Читаем Северное сияние (сборник) полностью

Это всего лишь смягченный вариант всего, что я ему высказал. И что же?... Представьте себе, он слушал. Как-то на глазах он сник, осунулся, сгорбился, из него словно выпустили воздух. Он смотрел на меня вначале с недоумением, потом с испугом, потом веки его сомкнулись, он накрыл лицо руками. Не произнося ни слова, он тихонько покачивался, словно в забытье, из стороны в сторону. Не знаю, слышал ли он, что я говорил, но я видел, как по щекам его, выкатываясь из-под ладоней, текут слезы.

Я многое передумал за те два-три дня, которые миновали после той злополучной планерки. Нет, в эти дни я меньше всего думал о Попкевиче, о редакции, о бывших своих коллегах... Думал я о себе. О том, как объяснял однажды приятелю, что его, еврея, не возьмут в редакцию, поскольку в редакции не могут одновременно работать два еврея, — как я втолковывал ему это, ничуть не смущаясь принятой на себя ролью. Думал о том, как снимал с газетной полосы материал, чтобы соблюсти “процентную норму”. Думал о том, что всегда считал для себя верхом принципиальности писать о еврее-воре, еврее-бюрократе и т.д. и никогда — о достойных уважения и благодарности людях, чтобы избежать подозрений в потворстве “своим”... Но чаще всего вспоминался мне тот жалкий замухрышка из очереди военных лет, и во мне оживало впервые испытанное тогда ощущение отступничества, предательства...

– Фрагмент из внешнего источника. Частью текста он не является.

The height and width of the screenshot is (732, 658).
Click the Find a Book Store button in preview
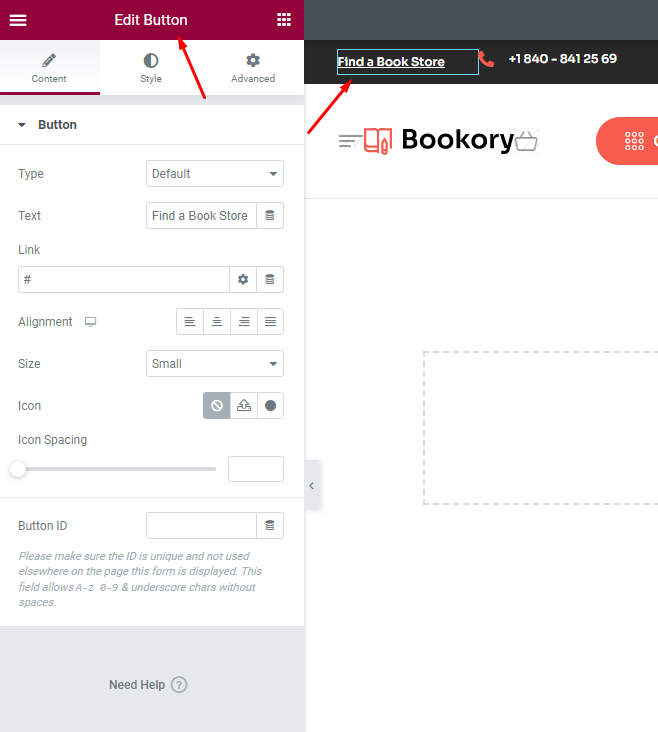(x=391, y=62)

Нет, не кого-то — самого себя судил я в эти дни, себя — втайне гордившегося тем, что никогда не чувствовал себя евреем и вспоминал об этом лишь тогда, когда напоминали другие, и негодовал за это на них, и, не чувствуя себя евреем, постепенно превратился в “полезного еврея”... Полезного — кому?..

Все это говорил я себе в эти дни... Отчего же теперь, вместо того, чтобы царапать собственную грудь и посыпать голову пеплом, я обрушился на человека, куда менее грешного, чем я сам?..

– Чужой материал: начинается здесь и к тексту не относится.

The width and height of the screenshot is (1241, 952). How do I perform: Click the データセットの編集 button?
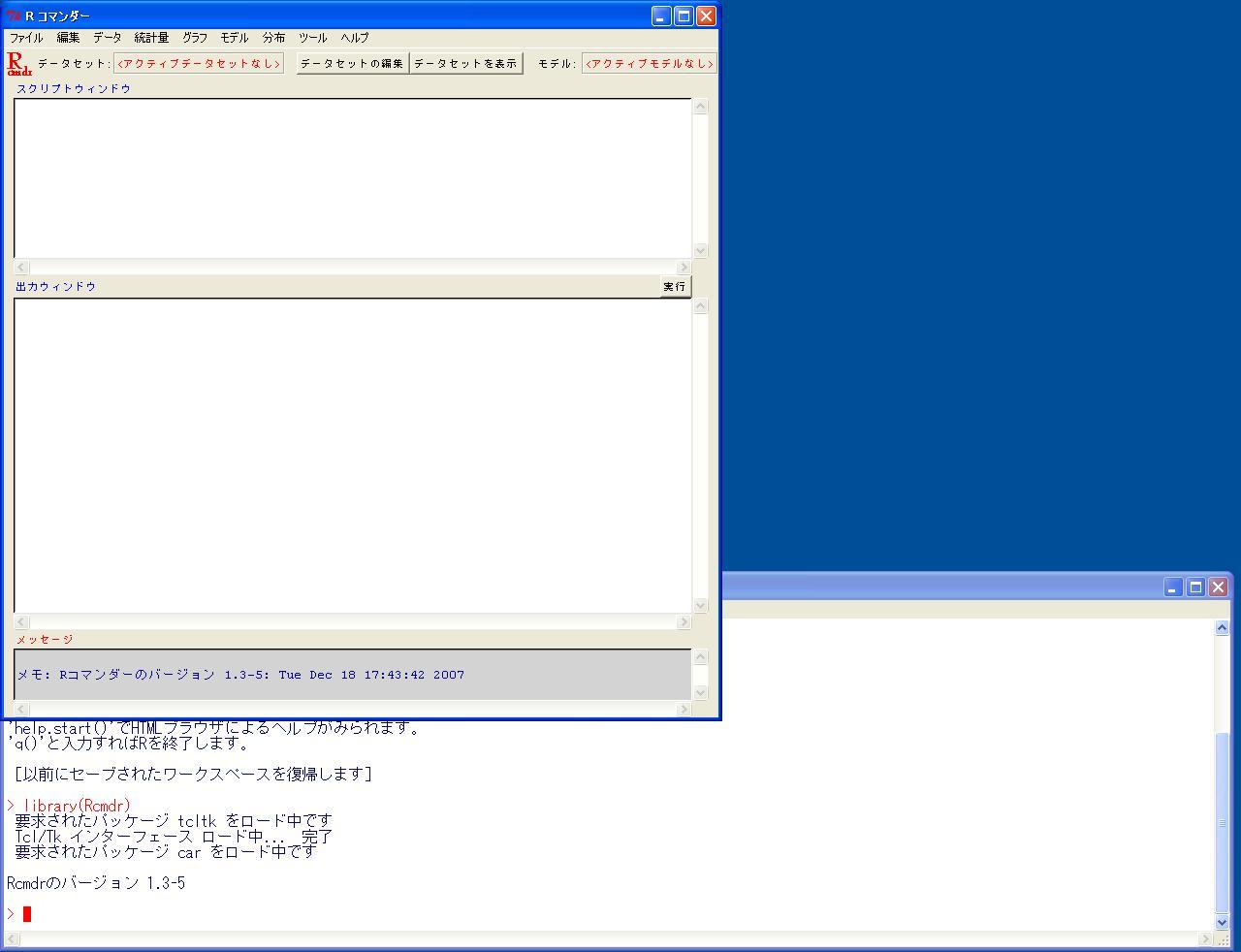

И вдруг Попкевич, огромный, рыхлый, похожий на пузырящееся, перекипающее через квашню тесто, стал сползать с кресла, колени его мягко и тяжело бухнули в пол, он схватил мою руку и прижал ее к своему горячему, мокрому, залитому слезами лицу, из его груди рвались какие-то утробные, булькающие звуки, среди которых можно было с трудом разобрать:

— Моя мама... Бедная, бедная мама... Ее убили... Закопали в землю живьем...

Был момент, когда мне показалось, что его громадная, бегемотоподобная туша повалится — и опрокинет, раздавит меня. Кое-как я высвободил свою руку, помог ему подняться с пола и снова усесться в кресло.

— Вы правы, вы правы... — твердил он, вытирая глаза серым, смятым в комок платком. — Вы напомнили мне, кто я... Напомнили, за что убили мою мать... Она жила в маленьком городке, в Белоруссии... Вы правы, ах, как вы правы... Нельзя забывать, кто мы, нельзя...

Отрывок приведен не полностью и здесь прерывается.